**Instructions to follow**
Copy out only the rows from the row with "How do I perform: Click the Nov" up to and including the row with "tap(205, 37)", changing "date label" to "day label" and leaving everything else unchanged.

**Task material**
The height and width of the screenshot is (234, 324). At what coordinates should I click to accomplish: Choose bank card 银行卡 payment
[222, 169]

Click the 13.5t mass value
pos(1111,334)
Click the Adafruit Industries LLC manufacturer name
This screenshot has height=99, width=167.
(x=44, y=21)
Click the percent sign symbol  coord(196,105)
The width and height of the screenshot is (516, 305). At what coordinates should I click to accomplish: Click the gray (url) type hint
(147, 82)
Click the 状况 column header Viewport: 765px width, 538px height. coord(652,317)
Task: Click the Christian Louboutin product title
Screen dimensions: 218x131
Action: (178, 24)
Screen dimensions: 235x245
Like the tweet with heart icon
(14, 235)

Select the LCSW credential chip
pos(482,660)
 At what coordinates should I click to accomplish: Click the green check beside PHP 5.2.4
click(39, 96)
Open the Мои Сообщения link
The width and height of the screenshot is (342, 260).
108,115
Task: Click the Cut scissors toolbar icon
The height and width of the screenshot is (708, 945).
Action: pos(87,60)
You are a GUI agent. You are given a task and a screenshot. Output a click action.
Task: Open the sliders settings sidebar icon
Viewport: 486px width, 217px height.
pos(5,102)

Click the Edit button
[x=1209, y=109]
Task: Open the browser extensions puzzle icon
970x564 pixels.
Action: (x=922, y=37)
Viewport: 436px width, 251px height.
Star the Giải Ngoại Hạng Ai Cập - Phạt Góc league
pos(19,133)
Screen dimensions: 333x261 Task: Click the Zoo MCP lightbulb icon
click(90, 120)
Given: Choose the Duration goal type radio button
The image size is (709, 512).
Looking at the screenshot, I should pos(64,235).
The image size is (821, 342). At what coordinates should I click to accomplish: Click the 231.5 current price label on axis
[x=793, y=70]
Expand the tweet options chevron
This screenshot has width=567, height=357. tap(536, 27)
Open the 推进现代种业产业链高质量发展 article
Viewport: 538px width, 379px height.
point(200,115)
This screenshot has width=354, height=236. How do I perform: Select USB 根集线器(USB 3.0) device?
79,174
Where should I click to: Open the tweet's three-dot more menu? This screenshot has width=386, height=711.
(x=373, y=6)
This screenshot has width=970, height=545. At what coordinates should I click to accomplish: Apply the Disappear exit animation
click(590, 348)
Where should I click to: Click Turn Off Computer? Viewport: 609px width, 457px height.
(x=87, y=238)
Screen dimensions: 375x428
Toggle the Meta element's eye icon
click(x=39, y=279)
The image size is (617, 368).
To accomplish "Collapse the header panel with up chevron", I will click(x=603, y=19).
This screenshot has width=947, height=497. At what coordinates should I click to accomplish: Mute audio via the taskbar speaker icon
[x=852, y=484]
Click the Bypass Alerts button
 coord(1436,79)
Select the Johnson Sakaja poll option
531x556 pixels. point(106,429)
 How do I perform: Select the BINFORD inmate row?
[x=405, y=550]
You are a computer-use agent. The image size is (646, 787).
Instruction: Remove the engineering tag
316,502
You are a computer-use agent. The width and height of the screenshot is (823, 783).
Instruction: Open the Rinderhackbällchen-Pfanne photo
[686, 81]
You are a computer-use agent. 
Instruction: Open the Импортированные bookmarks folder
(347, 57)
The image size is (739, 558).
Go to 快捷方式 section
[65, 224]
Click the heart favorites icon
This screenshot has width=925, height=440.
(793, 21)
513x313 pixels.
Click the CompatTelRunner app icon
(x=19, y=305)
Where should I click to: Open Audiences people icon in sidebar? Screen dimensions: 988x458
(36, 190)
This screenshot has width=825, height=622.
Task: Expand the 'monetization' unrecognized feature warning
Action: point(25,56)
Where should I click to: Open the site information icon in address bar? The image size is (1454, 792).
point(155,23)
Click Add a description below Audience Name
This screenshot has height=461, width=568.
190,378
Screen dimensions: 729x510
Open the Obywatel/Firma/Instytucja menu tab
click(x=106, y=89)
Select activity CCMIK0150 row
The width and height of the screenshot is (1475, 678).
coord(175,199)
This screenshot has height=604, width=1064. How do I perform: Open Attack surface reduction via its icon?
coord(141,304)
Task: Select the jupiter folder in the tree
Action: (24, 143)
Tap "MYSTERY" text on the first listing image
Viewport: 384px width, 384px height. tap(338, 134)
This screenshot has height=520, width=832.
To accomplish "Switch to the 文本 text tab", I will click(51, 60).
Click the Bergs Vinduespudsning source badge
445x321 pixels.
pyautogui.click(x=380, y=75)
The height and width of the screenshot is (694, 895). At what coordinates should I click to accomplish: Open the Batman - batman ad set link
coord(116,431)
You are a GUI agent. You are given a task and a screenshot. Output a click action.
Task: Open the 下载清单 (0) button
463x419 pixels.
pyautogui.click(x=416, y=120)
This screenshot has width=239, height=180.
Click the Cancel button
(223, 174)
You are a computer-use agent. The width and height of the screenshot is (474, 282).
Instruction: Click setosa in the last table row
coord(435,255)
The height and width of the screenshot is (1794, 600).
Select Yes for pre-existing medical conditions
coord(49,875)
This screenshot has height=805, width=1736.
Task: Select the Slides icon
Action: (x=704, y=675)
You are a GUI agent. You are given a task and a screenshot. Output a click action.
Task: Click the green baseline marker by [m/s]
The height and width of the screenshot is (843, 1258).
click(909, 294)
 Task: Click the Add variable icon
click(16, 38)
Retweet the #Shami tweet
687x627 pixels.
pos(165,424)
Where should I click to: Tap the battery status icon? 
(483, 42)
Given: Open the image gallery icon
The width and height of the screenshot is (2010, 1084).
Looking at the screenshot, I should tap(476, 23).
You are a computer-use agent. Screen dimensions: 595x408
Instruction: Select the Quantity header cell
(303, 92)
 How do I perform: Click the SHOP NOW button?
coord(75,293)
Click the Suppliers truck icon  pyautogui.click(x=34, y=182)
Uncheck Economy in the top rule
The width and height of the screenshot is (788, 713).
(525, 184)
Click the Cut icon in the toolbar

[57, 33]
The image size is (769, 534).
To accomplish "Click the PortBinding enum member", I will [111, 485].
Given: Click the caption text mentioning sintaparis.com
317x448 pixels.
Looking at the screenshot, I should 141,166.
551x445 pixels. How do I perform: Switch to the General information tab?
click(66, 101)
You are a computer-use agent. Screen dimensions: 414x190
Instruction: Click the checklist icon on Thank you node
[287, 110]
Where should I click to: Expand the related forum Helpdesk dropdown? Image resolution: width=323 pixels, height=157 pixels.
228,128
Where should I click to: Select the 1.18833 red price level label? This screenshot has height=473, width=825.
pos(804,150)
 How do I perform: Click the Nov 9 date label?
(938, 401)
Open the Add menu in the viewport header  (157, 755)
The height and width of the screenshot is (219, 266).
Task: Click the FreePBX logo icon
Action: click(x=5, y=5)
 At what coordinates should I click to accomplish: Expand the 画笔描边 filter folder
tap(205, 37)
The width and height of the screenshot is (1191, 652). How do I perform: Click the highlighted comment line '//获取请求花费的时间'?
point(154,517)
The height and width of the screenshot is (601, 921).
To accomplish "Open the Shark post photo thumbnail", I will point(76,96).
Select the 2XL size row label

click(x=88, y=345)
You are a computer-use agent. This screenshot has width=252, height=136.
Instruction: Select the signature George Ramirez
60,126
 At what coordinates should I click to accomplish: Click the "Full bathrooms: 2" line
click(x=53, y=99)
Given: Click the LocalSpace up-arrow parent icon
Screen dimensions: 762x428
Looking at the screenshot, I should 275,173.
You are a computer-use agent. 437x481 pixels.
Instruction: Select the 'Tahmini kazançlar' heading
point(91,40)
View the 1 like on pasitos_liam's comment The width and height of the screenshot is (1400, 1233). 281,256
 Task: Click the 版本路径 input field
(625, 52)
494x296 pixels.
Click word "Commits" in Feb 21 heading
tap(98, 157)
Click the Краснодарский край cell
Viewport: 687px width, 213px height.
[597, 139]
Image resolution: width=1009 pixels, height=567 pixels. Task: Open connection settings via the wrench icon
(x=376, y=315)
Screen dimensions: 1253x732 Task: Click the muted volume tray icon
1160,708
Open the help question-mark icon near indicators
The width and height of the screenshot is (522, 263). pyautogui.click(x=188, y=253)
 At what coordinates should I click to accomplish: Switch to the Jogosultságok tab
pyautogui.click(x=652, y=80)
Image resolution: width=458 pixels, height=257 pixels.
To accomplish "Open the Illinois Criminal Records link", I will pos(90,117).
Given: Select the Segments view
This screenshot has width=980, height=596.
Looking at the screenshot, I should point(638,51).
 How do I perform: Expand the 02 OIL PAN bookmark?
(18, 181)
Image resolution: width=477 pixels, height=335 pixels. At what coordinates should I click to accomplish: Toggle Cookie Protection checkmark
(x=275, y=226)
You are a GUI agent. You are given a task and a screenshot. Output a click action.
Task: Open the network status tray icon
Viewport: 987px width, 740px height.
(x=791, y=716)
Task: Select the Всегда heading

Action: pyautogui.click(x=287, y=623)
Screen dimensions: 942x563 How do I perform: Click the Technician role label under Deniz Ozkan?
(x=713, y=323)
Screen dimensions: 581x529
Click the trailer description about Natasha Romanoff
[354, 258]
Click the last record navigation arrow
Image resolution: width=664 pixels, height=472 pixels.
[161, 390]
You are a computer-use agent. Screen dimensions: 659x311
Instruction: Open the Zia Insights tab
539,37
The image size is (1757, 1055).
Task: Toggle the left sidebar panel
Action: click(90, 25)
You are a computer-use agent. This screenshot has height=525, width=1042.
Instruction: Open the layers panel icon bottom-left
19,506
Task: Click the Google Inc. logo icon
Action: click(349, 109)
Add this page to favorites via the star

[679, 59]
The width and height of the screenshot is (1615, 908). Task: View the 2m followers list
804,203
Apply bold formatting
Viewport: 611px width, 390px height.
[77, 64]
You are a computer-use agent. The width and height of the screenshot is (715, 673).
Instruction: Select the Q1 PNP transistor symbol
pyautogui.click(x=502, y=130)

**Problem solution**
 How do I perform: Click the Nov 9 day label?
(938, 401)
Open the Add menu in the viewport header  (157, 755)
The height and width of the screenshot is (219, 266).
Task: Click the FreePBX logo icon
Action: click(x=5, y=5)
 At what coordinates should I click to accomplish: Expand the 画笔描边 filter folder
tap(205, 37)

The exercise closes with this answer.